The federal Terrorism Risk Insurance Program has been an unqualified success in protecting the economy and fostering economic growth at virtually no cost to the taxpayers and should be swiftly renewed, the National Association of Mutual Insurance Companies said today.
Testifying before the Senate Banking Committee on behalf of NAMIC, Warren Heck, chairman and CEO of the Greater New York Mutual Insurance Company, told lawmakers that the program has fostered a strong market for affordable terrorism insurance coverage vital to development.
“Coverage is available and affordable, a limited amount of reinsurance is available, and take-up rates average over 60 percent across the country,” Heck said, adding that “there seems to be few, if any, demonstrable market failures or problems” for terrorism coverage.
The robust market, he said, is due entirely to the Terrorism Risk Insurance Act, which was enacted in the wake of the 9/11 terrorist attacks and created the program in which the federal government absorbs some catastrophic losses in the immediate term and is paid back over time.
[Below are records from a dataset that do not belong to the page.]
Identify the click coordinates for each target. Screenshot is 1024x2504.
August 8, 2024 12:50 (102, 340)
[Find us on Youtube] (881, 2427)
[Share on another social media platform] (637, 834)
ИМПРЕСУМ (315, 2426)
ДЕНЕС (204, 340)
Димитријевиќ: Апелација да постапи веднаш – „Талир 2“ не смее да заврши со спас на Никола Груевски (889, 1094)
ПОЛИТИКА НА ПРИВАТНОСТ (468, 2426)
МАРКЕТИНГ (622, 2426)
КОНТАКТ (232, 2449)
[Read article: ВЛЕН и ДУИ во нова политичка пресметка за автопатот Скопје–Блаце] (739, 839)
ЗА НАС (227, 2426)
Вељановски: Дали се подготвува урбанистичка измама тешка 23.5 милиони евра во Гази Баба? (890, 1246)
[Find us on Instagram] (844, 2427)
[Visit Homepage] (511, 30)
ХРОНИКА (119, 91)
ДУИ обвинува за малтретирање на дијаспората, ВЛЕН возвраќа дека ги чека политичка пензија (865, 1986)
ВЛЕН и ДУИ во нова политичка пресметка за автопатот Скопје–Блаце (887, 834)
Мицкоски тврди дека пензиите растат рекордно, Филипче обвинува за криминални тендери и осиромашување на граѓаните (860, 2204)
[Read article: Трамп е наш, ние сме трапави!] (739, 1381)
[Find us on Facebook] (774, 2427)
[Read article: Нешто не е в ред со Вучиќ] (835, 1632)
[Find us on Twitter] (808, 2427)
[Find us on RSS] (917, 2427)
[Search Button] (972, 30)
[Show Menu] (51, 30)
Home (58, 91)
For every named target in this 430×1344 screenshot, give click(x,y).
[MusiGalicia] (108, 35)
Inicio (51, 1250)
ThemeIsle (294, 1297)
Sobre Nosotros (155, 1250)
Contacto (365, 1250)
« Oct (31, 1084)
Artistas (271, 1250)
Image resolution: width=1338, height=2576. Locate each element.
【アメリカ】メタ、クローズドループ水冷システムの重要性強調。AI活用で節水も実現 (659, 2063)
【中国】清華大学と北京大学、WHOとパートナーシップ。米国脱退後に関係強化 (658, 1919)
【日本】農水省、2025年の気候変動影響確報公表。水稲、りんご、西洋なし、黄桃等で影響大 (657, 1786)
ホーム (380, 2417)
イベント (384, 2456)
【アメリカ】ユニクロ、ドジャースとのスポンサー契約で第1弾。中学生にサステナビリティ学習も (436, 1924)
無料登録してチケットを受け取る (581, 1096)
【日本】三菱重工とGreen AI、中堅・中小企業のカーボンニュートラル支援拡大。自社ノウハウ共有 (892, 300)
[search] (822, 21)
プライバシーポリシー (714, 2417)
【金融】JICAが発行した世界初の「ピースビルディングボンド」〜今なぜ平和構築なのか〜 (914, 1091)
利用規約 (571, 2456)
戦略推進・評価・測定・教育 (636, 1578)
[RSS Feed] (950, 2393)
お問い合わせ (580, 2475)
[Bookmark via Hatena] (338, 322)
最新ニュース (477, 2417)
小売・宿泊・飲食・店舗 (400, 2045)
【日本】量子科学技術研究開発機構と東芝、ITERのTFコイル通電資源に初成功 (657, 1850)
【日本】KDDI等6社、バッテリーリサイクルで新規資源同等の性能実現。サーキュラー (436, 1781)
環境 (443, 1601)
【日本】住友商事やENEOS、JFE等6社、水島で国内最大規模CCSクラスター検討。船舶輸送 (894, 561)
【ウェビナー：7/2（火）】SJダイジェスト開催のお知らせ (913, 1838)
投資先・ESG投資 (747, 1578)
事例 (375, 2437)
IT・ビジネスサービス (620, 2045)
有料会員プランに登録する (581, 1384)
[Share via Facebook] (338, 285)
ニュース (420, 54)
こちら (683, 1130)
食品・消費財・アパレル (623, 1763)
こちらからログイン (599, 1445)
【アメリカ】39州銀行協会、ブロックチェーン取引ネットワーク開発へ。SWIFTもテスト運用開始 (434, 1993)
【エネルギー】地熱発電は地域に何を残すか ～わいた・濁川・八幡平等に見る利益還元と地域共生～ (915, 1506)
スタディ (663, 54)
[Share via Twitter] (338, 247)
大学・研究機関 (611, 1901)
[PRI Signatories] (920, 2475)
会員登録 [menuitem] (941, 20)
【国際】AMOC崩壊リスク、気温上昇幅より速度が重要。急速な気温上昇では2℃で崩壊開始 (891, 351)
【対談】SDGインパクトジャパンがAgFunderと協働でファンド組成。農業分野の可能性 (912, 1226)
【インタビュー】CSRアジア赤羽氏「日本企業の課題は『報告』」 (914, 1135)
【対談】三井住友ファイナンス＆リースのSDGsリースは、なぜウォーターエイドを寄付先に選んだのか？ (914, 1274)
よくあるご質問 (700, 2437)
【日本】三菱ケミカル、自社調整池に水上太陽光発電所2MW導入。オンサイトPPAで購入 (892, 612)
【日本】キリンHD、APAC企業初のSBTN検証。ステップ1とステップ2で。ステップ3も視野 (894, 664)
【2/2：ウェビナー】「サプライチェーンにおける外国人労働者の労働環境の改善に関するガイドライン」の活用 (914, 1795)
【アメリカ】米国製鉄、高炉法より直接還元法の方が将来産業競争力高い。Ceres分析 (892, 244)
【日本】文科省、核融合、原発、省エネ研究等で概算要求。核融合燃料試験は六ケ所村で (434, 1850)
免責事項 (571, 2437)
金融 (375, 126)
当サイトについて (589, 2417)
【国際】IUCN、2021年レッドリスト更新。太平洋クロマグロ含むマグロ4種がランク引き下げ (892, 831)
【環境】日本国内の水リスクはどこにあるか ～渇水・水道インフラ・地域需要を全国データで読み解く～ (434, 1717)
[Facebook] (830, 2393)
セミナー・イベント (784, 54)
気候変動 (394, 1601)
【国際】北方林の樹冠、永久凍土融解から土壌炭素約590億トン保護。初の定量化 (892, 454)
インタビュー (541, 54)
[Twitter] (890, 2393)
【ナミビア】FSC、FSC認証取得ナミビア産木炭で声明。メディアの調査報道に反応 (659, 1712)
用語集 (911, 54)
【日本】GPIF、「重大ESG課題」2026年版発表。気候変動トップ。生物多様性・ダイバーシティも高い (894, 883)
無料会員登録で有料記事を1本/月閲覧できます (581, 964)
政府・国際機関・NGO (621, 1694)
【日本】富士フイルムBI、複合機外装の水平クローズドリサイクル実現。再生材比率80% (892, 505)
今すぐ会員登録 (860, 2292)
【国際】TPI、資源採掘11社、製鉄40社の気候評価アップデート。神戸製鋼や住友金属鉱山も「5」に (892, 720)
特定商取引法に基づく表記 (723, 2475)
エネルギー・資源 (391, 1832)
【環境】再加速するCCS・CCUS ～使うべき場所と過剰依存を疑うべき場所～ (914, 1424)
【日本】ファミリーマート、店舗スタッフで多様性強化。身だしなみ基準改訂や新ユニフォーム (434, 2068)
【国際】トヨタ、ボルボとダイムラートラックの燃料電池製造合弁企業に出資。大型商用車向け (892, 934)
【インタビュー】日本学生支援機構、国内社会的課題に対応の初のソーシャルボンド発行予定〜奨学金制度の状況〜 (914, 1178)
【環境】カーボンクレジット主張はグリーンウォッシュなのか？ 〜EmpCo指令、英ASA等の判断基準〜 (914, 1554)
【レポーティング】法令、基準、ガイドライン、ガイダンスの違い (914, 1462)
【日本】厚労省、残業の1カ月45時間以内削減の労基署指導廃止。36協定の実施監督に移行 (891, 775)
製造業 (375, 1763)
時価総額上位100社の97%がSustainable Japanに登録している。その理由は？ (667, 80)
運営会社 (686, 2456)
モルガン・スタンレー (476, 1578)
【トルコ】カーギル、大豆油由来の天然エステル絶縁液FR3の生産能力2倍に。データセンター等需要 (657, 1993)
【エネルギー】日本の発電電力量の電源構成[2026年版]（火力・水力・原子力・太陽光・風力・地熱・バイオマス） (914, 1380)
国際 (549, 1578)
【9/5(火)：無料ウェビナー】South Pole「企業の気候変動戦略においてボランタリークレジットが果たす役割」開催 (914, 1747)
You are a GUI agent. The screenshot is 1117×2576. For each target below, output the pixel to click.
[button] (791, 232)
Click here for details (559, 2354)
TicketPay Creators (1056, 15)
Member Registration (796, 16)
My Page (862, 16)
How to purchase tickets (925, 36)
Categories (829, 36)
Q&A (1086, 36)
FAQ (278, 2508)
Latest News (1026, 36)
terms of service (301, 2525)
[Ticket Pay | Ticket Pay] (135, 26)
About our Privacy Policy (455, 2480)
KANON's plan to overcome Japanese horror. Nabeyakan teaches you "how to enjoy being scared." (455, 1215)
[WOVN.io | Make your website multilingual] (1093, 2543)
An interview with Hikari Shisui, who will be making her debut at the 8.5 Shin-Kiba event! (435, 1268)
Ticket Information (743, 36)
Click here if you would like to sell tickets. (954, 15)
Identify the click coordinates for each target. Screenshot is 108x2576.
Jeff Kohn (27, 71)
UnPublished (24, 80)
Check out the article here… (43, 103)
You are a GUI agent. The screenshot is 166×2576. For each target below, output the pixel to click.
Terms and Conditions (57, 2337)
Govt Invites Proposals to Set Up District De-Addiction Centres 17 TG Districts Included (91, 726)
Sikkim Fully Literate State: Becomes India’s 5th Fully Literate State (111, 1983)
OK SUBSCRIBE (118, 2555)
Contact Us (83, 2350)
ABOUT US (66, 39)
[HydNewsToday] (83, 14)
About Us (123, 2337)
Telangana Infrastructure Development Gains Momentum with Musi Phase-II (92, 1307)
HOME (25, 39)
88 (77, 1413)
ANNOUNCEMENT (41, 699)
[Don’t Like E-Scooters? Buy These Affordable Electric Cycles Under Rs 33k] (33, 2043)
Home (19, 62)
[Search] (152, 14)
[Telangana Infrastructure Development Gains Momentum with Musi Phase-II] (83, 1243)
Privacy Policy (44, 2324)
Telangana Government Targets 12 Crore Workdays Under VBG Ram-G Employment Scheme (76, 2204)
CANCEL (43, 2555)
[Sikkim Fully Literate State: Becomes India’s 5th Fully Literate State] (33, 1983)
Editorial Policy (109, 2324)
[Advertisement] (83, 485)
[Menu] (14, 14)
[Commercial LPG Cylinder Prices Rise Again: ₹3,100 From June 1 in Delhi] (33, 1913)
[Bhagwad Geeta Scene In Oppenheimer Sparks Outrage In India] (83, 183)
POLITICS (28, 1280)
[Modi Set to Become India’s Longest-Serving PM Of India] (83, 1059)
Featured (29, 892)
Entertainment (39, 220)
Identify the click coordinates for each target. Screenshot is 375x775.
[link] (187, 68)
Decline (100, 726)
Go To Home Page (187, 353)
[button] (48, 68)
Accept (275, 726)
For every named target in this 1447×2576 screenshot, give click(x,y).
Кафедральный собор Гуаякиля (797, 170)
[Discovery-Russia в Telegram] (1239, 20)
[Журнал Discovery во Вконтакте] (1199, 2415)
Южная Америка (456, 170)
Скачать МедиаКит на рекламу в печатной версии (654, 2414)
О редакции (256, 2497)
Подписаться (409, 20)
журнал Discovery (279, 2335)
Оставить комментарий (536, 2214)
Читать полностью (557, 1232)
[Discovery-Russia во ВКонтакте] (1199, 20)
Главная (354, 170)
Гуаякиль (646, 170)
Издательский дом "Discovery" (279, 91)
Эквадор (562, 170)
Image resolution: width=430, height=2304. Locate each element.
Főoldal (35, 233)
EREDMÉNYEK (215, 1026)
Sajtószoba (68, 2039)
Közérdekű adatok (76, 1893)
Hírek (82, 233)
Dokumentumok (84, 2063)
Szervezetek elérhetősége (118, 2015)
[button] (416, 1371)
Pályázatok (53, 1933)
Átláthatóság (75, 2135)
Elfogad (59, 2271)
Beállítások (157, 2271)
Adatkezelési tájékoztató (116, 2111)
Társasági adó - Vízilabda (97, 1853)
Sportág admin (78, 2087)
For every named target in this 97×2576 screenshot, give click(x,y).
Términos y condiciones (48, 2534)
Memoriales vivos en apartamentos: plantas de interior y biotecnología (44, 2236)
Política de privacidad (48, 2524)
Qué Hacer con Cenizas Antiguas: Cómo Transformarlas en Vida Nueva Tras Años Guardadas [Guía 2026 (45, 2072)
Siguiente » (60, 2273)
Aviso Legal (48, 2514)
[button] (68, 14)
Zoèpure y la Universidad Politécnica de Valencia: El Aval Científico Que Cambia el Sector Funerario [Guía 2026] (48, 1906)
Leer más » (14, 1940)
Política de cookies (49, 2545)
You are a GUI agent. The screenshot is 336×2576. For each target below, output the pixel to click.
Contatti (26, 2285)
The Terrorism Risk Insurance Program, Heck explained, works as a “shock absorber for the U.S. economy to reduce the financial impact of a catastrophic attack.” Under the program, an insurer’s immediate losses from a major terrorist attack are capped for the immediate term and backed by the federal government. Over time, any funds used to pay claims for a company could be recouped through fees and assessments of the companies.
“Rather than transferring some of those concentrated losses directly to the federal government, TRIA transfers it through the government and back to the private-sector insurers and their commercial policyholders,” Heck said. “We see this as taxpayer protection at its best.”
The program is currently set to expire at the end of this year, and NAMIC has long been advocating for it to be extended for as long a term as is possible. Some in Congress have suggested changing the parameters of the program, such as by increasing the “trigger” level at which the federal government would become involved, but Heck cautioned that such changes would impose a significant burden on small and mid-sized companies that could induce them to leave the program and stop offering terrorism coverage.
“This type of change will cause market participants to exit just as they did in New York City after 9/11, thereby reducing available capacity and concentrating the risk with fewer insurance carriers,” he said. “Any effective terrorism loss management plan depends on participation by insurers of all sizes and structures.”